··· RECORD EXTRACTS ···
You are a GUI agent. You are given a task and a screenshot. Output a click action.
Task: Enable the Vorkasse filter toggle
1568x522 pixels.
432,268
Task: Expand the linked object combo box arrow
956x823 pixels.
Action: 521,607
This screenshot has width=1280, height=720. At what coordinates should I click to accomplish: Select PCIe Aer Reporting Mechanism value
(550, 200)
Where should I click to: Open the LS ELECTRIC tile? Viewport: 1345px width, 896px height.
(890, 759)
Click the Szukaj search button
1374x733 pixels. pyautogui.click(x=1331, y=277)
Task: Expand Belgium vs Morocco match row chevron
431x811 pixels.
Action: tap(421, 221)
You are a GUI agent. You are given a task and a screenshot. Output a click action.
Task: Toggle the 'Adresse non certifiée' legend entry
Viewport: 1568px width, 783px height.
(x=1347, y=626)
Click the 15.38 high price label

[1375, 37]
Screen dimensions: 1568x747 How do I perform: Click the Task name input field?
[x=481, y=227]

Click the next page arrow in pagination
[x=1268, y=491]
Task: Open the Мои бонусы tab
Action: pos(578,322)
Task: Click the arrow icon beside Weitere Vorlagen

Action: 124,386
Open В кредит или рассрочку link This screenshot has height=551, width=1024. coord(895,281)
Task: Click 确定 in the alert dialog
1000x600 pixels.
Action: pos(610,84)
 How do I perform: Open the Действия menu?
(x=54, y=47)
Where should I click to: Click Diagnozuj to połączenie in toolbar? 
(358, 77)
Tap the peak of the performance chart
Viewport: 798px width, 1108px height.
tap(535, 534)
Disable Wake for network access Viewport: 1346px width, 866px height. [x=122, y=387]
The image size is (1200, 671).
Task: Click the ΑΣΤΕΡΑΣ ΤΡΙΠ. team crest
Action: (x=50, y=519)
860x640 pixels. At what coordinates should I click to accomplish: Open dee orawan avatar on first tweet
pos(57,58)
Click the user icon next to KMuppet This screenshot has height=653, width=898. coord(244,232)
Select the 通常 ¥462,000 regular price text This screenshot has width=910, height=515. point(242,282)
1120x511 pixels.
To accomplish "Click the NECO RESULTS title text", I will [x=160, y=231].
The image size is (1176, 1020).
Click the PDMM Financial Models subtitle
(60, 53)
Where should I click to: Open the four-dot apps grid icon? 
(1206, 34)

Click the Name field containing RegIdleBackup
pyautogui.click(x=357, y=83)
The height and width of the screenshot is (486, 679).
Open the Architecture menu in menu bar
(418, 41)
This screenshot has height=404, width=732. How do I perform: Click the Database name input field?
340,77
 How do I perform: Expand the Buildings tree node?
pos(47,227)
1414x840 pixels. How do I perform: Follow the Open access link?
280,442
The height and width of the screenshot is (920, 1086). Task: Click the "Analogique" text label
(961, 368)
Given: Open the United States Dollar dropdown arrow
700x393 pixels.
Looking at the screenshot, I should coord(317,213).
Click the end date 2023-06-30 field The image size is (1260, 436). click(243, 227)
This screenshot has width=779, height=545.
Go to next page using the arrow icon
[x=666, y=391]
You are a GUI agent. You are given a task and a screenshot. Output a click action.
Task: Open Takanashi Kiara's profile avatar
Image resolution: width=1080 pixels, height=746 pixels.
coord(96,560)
···
WHAT YOU HAVE TO DO: Taking the entries above, restate exactly those lines that fall between the line with "Task: Expand the" and the line with "Task: Click 确定 in the alert dialog", keeping both of those lines too.

OUTPUT BELOW:
Task: Expand the linked object combo box arrow
956x823 pixels.
Action: 521,607
This screenshot has width=1280, height=720. At what coordinates should I click to accomplish: Select PCIe Aer Reporting Mechanism value
(550, 200)
Where should I click to: Open the LS ELECTRIC tile? Viewport: 1345px width, 896px height.
(890, 759)
Click the Szukaj search button
1374x733 pixels. pyautogui.click(x=1331, y=277)
Task: Expand Belgium vs Morocco match row chevron
431x811 pixels.
Action: tap(421, 221)
You are a GUI agent. You are given a task and a screenshot. Output a click action.
Task: Toggle the 'Adresse non certifiée' legend entry
Viewport: 1568px width, 783px height.
(x=1347, y=626)
Click the 15.38 high price label

[1375, 37]
Screen dimensions: 1568x747 How do I perform: Click the Task name input field?
[x=481, y=227]

Click the next page arrow in pagination
[x=1268, y=491]
Task: Open the Мои бонусы tab
Action: pos(578,322)
Task: Click the arrow icon beside Weitere Vorlagen

Action: 124,386
Open В кредит или рассрочку link This screenshot has height=551, width=1024. coord(895,281)
Task: Click 确定 in the alert dialog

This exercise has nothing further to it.